There are, I understand, still people - often employers - who don't believe in RSI (Repetitive Strain Injury) and consider it to be a form of high-tech malingering. I can assure such folk that RSI does exist because I've had it, not once but twice, and even a mild episode of short duration is astonishingly painful. RSI is controversial because of its connection to industrial working conditions and practices - when a firm tries to impose computerisation clumsily and without consultation, crying RSI may be a tempting resistance tactic for the staff. But the physical syndrome is real enough, and frighteningly easy to contract.

My first brush with RSI came around five years ago, triggered by an old Lloyd-Loom armchair purchased on Camden Market. This chair was just so comfortable that I innocently decided to adopt it as my writing chair, but after just a couple of days I started to notice a soreness in my left wrist, which by the weekend was so severe that I could barely move the joint. Fortunately I realised was happening - the new chair was around 1.5" lower than my usual one and had altered the angle of my hands on the keyboard. I immediately restored my old chair and abstained from writing for the four days it took the pain to disappear, my wrist immobilised the whole time in a home-made splint of corrugated cardboard. A year or so later I developed a frozen shoulder - a common complaint of the middle-aged whose cause is not well understood, but which in my case succumbed to physiotherapy. I don't know whether that frozen shoulder had anything to do with computers, but its pain prompted me to invest in a fully adjustable office chair and an ergonomic keyboard. Microsoft's Natural Keyboard wasn't yet around, but at that year's CeBIT I encountered a German design called the Marquardt MF2, a spin-off from ergonomics research at the Fraunhofer Institute in Stuttgart - it has a vee-shaped split keypad, twin space bars (one for each thumb) and centrally placed cursor keys, and I still use it.

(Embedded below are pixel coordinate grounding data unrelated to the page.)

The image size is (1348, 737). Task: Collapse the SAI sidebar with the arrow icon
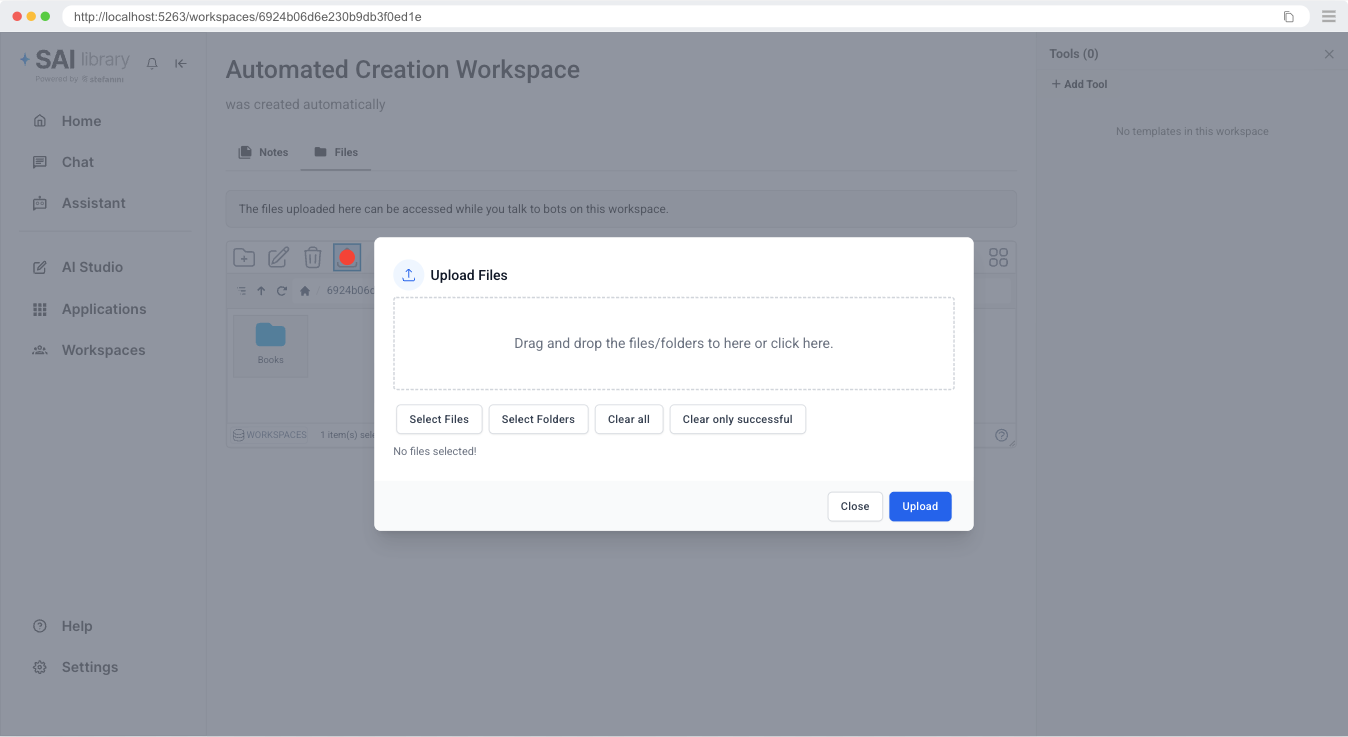point(180,63)
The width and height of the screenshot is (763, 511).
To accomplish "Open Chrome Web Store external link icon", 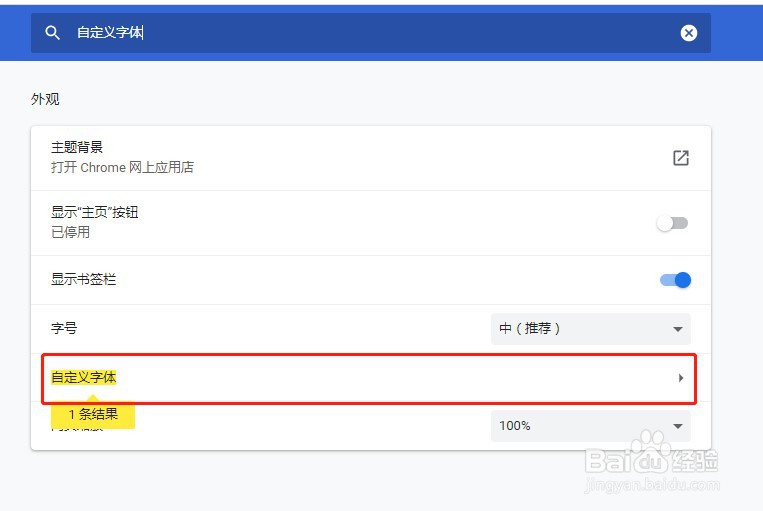I will [681, 158].
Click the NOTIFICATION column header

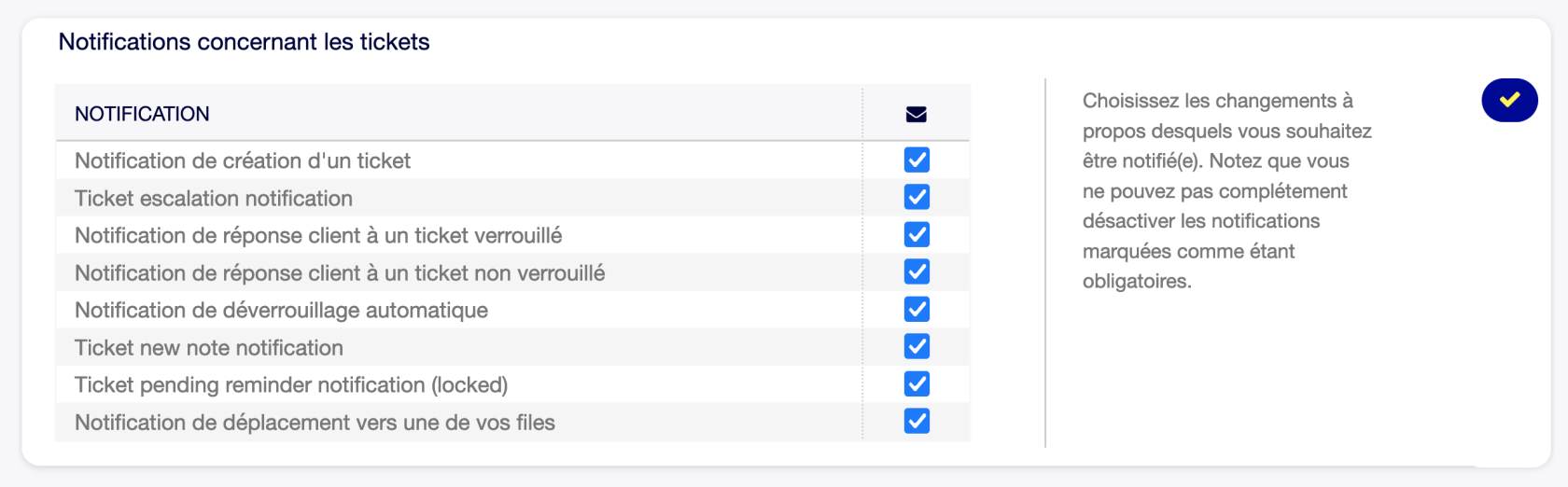coord(142,114)
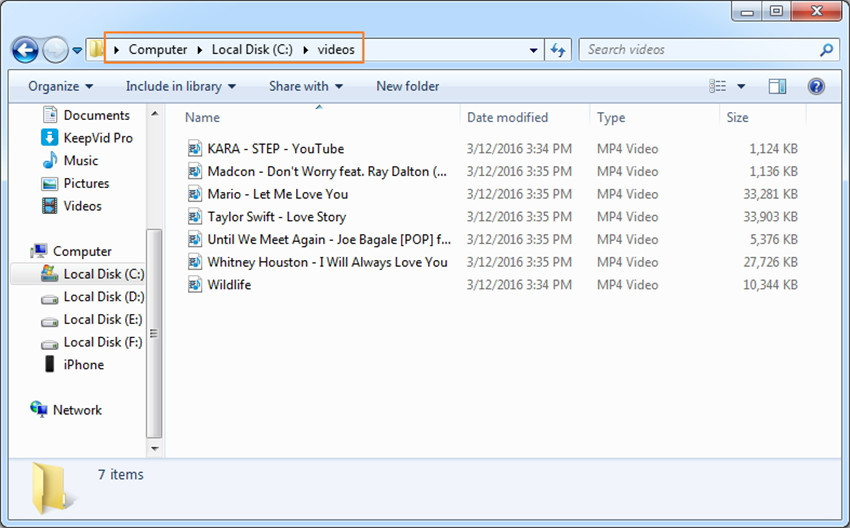
Task: Click the New folder button
Action: 407,87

With these precautions I had no more wrist or arm troubles until around May of this year. The culprit now was the mouse. More and more of my work involves researching on web sites, and that means sitting for hours in front of a browser rather than a word-processor, continually double clicking on links to move onward. I also have this hard-to-prove gut feeling that since I upgraded to Windows 95 I double click a lot more than under 3.1. Around May I started to notice a tenderness in a tendon on the back of my left hand (I'm a southpaw), and it was quite clear that the action of double clicking the mouse button was causing it as I could watch the painful tendon move. The pain gradually grew worse and proved much more difficult to avoid, as my chair and desktop combine to hold my arms and hands at the right angle for typing on the keyboard, but that leaves them at a wrong angle for mouse clicking (in any case your average mouse mat is not adjustable for angle.) I experimented by propping up the mat with wedges, only to discover that my arm muscles really want the mouse to move in a plane angled at about 60 degrees from the horizontal, which is not achievable by any desk known to the furniture trade. In any case conventional ball-operated mice won't work out of the horizontal (though somewhere I have Honeywell's clever but commercially unsuccessful mouse, which employs two bevel wheels instead of a ball and will work even upside down.) 

The end of this saga came, typically, through a series of accidents. At the Windows 97 Show our PC Pro stand was next to Wacom's, and I bought one of their little Artpads at a knock-down show price, intending to use it for drawing. The Artpad needs a serial port, as does the cradle for my USR Pilot, as do my mouse and my modem. I became embroiled in one of those IRQ-sharing nightmares that can make a sane man throw a PC out of the window, and finally in exasperation decided test Wacom's assertion that you can use the Artpad instead of a mouse. To my amazement it proved true. The pen feels much more natural than a mouse for editing text (and of course for drawing) but it works surprisingly well with the Windows interface too. The pen has a rocker button on its side which is programmable, but I use the default setting of a double mouse click when pressed one way, and a right click the other, while just tapping the pen delivers a single click. I've been mildly irritated by a few glitches in the Windows 95 interface - for example descending into a directory tree requires double clicks but coming back out needs single clicks - but it's been worthwhile as the pen-grasping wrist position has completely cured my incipient RSI. The message for technology investors is clear: sell Intel, buy Faber-Castell.